One of the things that I find fascinating about that work is that the artist included no less than seven examples from indigenous basketry from the region in that painting.
I think it's a way to point towards the art and culture that was already in Louisiana at the time the Europeans were coming.
And then two, to me of the most exceptional works in the exhibition, although it's a painting show, are sculptures.
We tracked down this incredible work by this female sculptor, Harriet Hasmer, who created this incredible sculpture of Medusa after she travelled from St. Louis to New Orleans.
The next work I would cite is this work by a sculptor, Edmonia Lewis, called the "Marriage of Hiaiwatha" This is a work that Edmonia Lewis showed at the 1884 World Cotton Centennial Exhibition and a sculpture that like many the painting in the exhibition was inspired by the poetry of Henry Watford Longfellow.
She based this sculpture not of "Evangeline: A Tale of Acadie" the one set in Louisiana but rather the "Marriage of Hiawatha" in which the true love between two people and the marriage of these two people unite two warring in indigenous nations in a new union.
And, she presented this as one of the first Art Exhibitions by an African American that existed in Louisiana.
This is alongside works by artists from Haiti, and works by African Americans artists from all across the country and presented this vision of unity and coming together at a time where Louisiana was still very fractured as a result of the Civil War and the third work that I would mention is not by an American artist, a Louisiana artist at all, and is not of Louisiana.
We were very lucky to borrow a painting by the artist Theodore Rousseau that shows the swamps in Laundes which is a flooded, swampy region in southwest France.
And, Theadore Rousseau was one of the first painters who is really what we call a kind of environmentalist.
He campaigned for the preservation of the forest, in the France Barbizon and in the 1840s took a trip to the swamps of France and made a series of paintings that tried to show that swamps and flooded landscapes can be beautiful.
In the 1840s as well as really through the 19th century, swamps were seen as these muddy dirty places that shouldn't be treated as places to live, much less places to be celebrated as beautiful.
And Rousseau instead created these paintings where swamps could be thought of as places of beauty and celebrated for what they were rather than as what the common knowledge at the time be drained and filled and made into these productive farmlands.
One of the other I think really important and quite beautiful things in the exhibition is a selection of some of the most beautiful indigenous American basketries that I think I've seen from indigenous nations all across the region, especially the Chitimacha, the Coushatta and Atakapa-Ishak people, but those were also in fact made in that time frame between the 1850s to 1900.

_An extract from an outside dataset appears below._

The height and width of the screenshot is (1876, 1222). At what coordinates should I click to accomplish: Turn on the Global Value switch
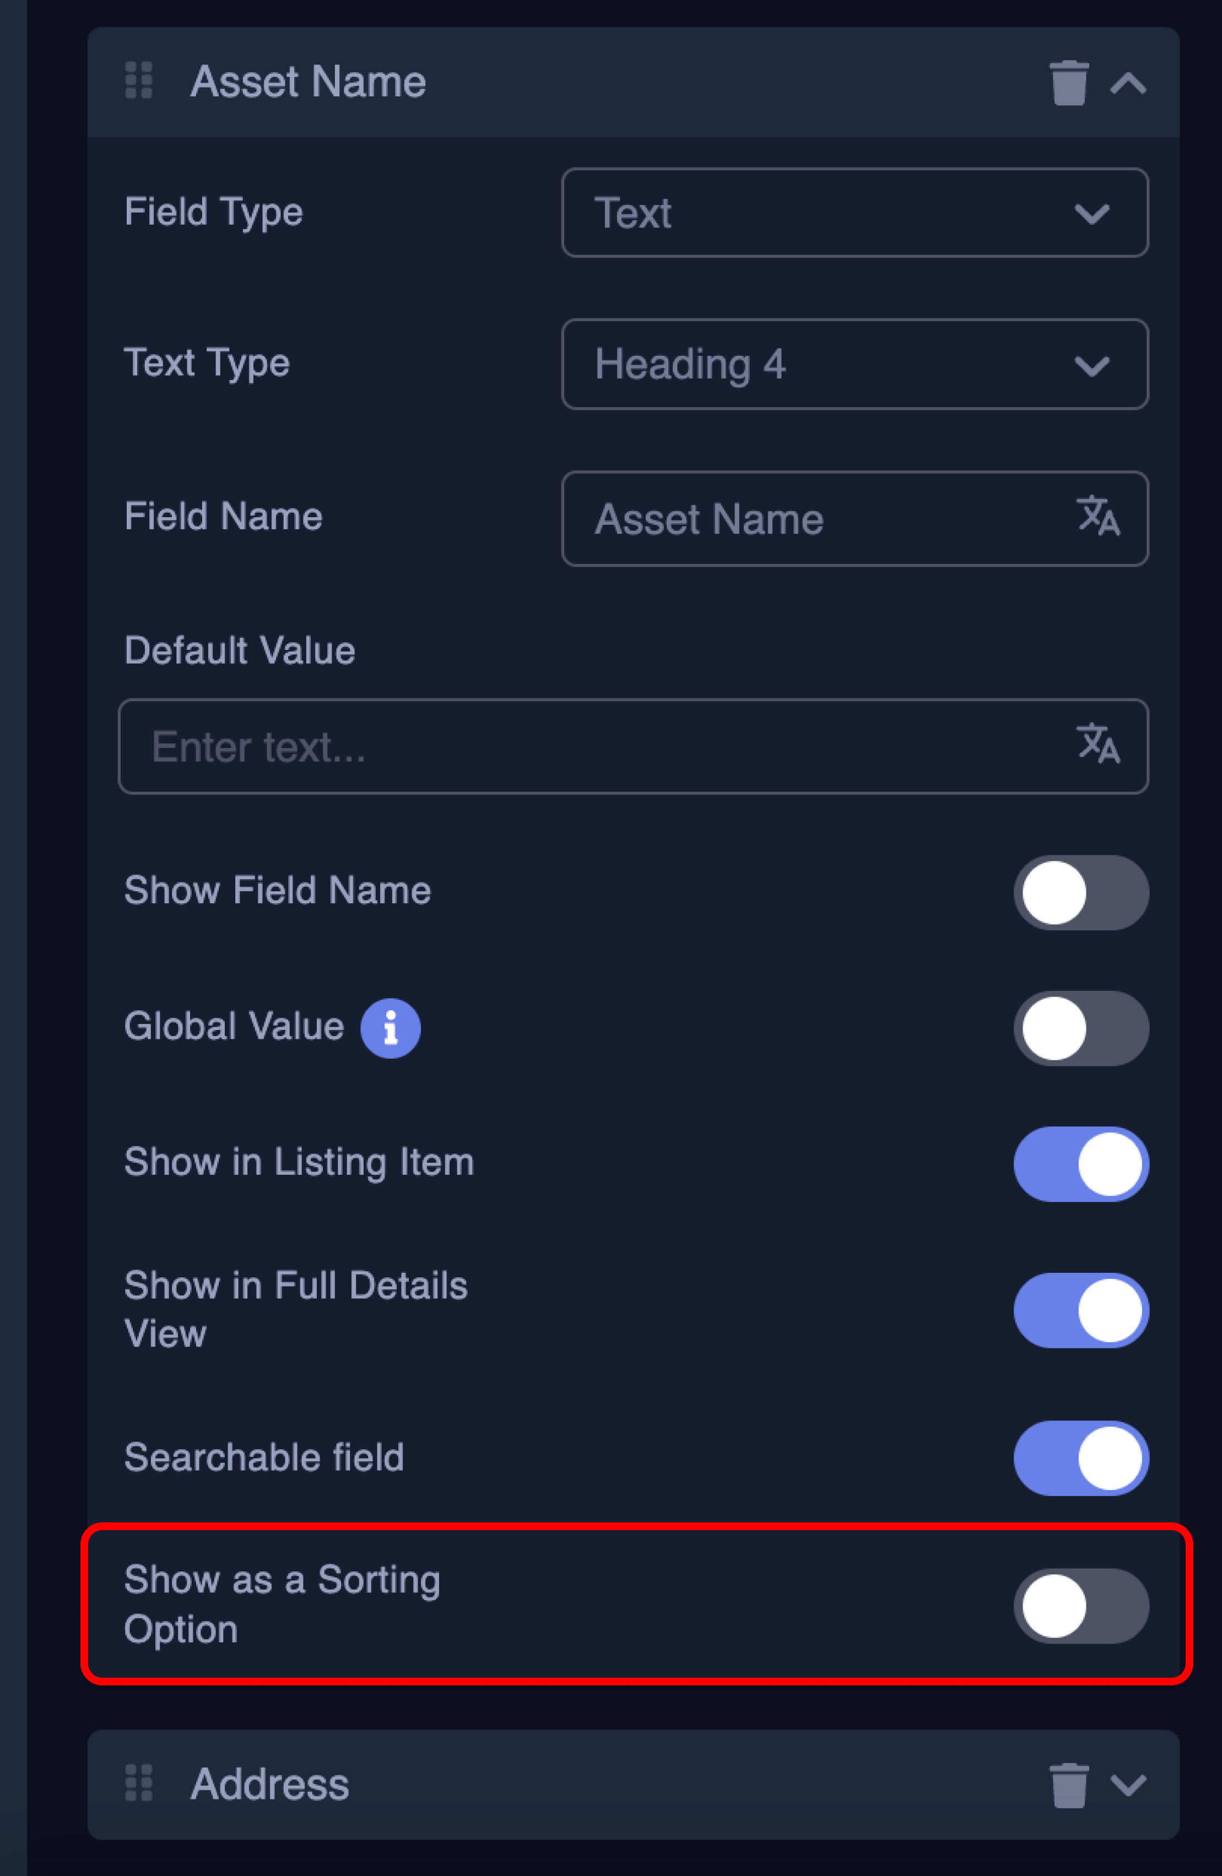(x=1081, y=1028)
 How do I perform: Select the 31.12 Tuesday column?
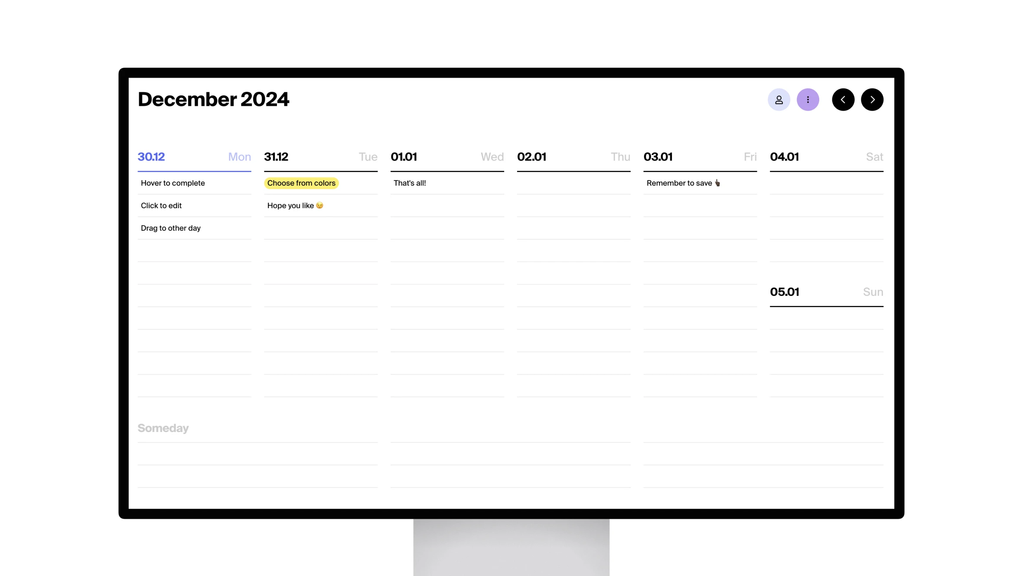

I think in many ways, the culture developed around history and the way people related to land.
So you kind of see this transformation from some of the earliest artists and painters who came here and were painting these sort of wildernesses, swamps and delta landscapes and bayous to people beginning to build shelters, and inhabitations on this landscape and of course you move further into the exhibition, you start to see the development of plantations and plantation economies and begin to have to grapple with a lot of those histories as well, thinking about histories of enslavement and the labor systems that produce this land and the sort of strange ways in which Louisiana was thinking about what it was as a place.
There's several works in the exhibition that are what we call allegories for Louisiana with titles like "Mother Louisiana" or "Spirit of Louisiana" where painters are trying to figure out how you would encapsulate the culture identity of this place and often times they are relying on certain ideas that have been inherited from other places representing for instance Louisiana as this kind of architype of ancient Greece and Rome rather that what it really truly was which is of course this place where you have your European, American, African as well as indigenous American people who are all together and negotiating a very complicated political situation.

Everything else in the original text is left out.